At the start of the year, Google Play ended their deal with IndieBound. The new choice for independent bookstores seems to be Kobo. I’ve bought a few books from there after linking my account with Mysterious Galaxy, but I still don’t like the reader app much, and the service just seems…well…pushy. I’ve had to turn off a lot of “features” in the app. I don’t want or need recommendations in my status bar, thank you very much. And I sure as heck don’t need “accomplishments” to encourage me to read more. You know what encourages me to read more? Having time to read.

Fractured Library

The result is that between the two of us, we’ve got a small library of eBooks spread across two Kindle accounts, Google Play and Kobo…on two mutually exclusive devices. (And that’s not counting the reference books I’ve bought from O’Reilly and saved to Dropbox.)

OK, so it’s not a huge deal now, but as we buy more eBooks, it’s going to get harder to remember which book is on which account when trying to look something up or reread.
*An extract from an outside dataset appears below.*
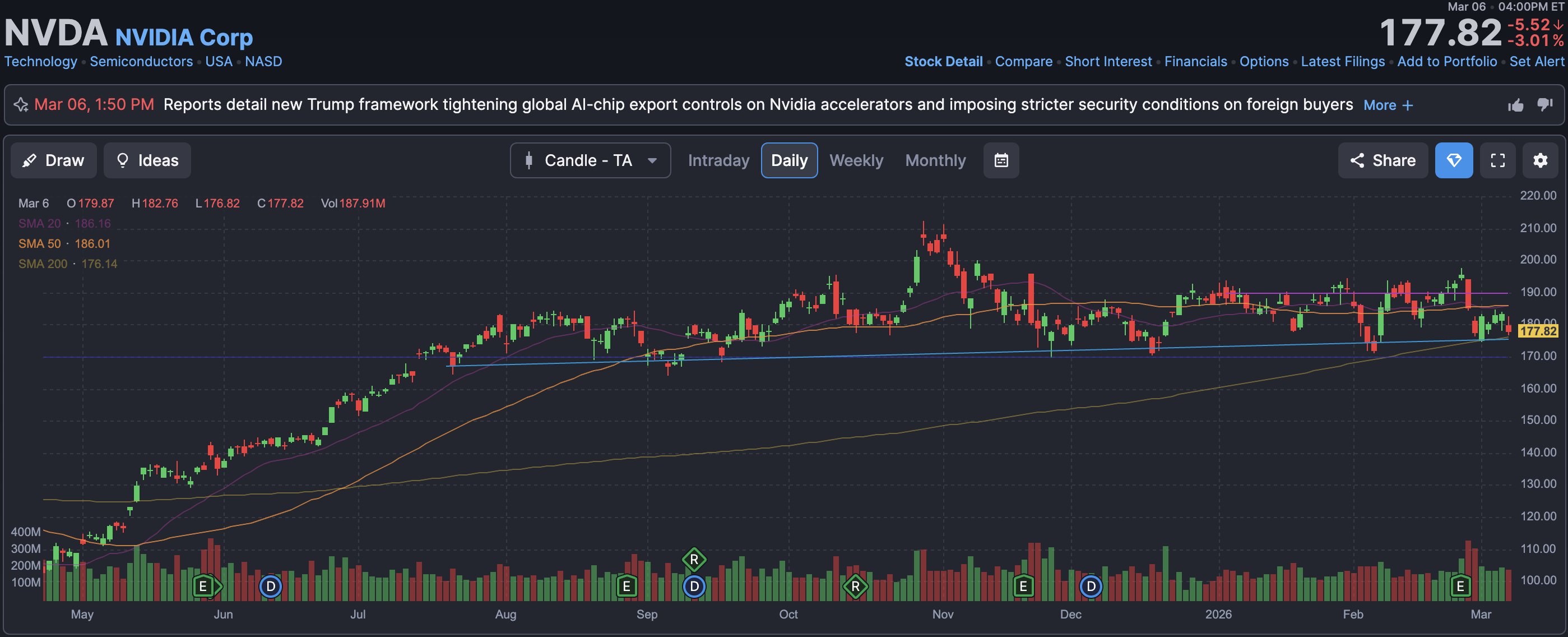Switch chart to Intraday timeframe
1568x637 pixels.
coord(718,160)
We already have to discuss how to buy books that we’re both interested in reading.

I like having multiple sources to choose from. Selection, price, being able to support a third party, these are all things that you don’t necessarily get with a fully-siloed approach. But with the way eBooks are handled right now, it does add barriers to finding things.

I would prefer the way digital music purchases work: I can buy from anywhere, download a DRM-free file, and then put everything in one place. It doesn’t matter whether I bought the music from iTunes, Amazon, directly from the artist, or imported it from a CD. There’s no question of where to go when I want to listen to it. (Well, until they switch to an all-cloud-storage model, anyway. The cynical part of my brain wonders if this is the real goal behind that trend.)

On the plus side, since the libraries are searchable, and three of them are linked to the same device, it’s actually an improvement over the years we were living in a too-small apartment with 90% of our books in storage, and it was a question of finding which box they were in.

Audio Cassette

With all the Les Miserables reading and listening I’ve been doing lately, I decided to dig out an old mix tape of excerpts from Forbidden Broadway. It’s been years since I’ve actually listened to an audio cassette. Most of my music collection was on CDs to begin with, the iPod and my phone have long-since replaced the tapes I kept in the car, and playlists with shuffle have replaced mix tapes.

My two-year old, on seeing it, immediately asked, “What is this?” I tried to explain it was a way they used to record music before CDs, that it has a roll of tape inside, more like a measuring tape than sticky tape, that you have to be careful not to touch the edge (which he promptly did — hooray for leaders). Then I tried to demonstrate how the tape rolled from one side to the other, using the time-honored method of sticking a pencil in and turning it quickly.

And I couldn’t find a pencil.

More accurately, I couldn’t find a hexagonal wooden pencil. A mechanical pencil, sure. A bunch of pens. Some round wooden pencils. But nothing that would actually fit inside the capstan and turn it.

Demo of old technology defeated by…a lack of another old technology!

Defeated, I put the cassette in the tape deck on the stereo and played it. It sounded hollow and distant, with too much noise to actually listen to it. Some media age better than others. I’d bet the CDs I recorded it from (wherever they ended up) still play just fine. I wouldn’t be surprised to find my parents’ vinyl albums still play as well as they did twenty years ago, as long as they’re clean.

It makes me wonder what state the rest of my tapes, both audio and VHS, are in. I was planning to try to sell some of the pre-recorded VHS tapes if I could find someone who wants them, but now I wonder if I should play them first or just send them to e-waste.